Most data companies spend thousands of dollars on computing and storage of data in data warehouses. Hence, companies are always looking for ways to optimize their data warehousing finances and invest money in other layers of the data stack.
Amazon Redshift is a fully managed cloud data warehouse used to collect, store and analyze data. Amazon Redshift handles large volumes of data and can scale from a few gigabytes to petabytes of data or more. Redshift simplifies handling large datasets in a parallel and distributed manner. Because of this efficiency in processing large datasets, more than ten thousand companies make Amazon Redshift their first choice when powering their analytical workloads in a data warehouse.

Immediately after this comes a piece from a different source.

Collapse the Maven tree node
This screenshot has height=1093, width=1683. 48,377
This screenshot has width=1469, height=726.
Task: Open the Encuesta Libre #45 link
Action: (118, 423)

If you are a Redshift user, you will be happy to know that you can save your company thousands of dollars by levering some Redshift optimization techniques without interrupting your data flows.
In this article, you will learn how to optimize the performance of your Amazon Redshift cluster.
Why optimize Redshift performance? One of the reasons you need to optimize the performance of Redshift is to improve query performance. By optimizing Redshift, you can increase the speed of execution of your queries when you work with large volumes of data.
Another reason to optimize your Redshift cluster is to reduce storage. If Redshift’s storage is not optimized, file sizes will get bigger and require additional disk space. You can also save money by optimizing your Redshift cluster.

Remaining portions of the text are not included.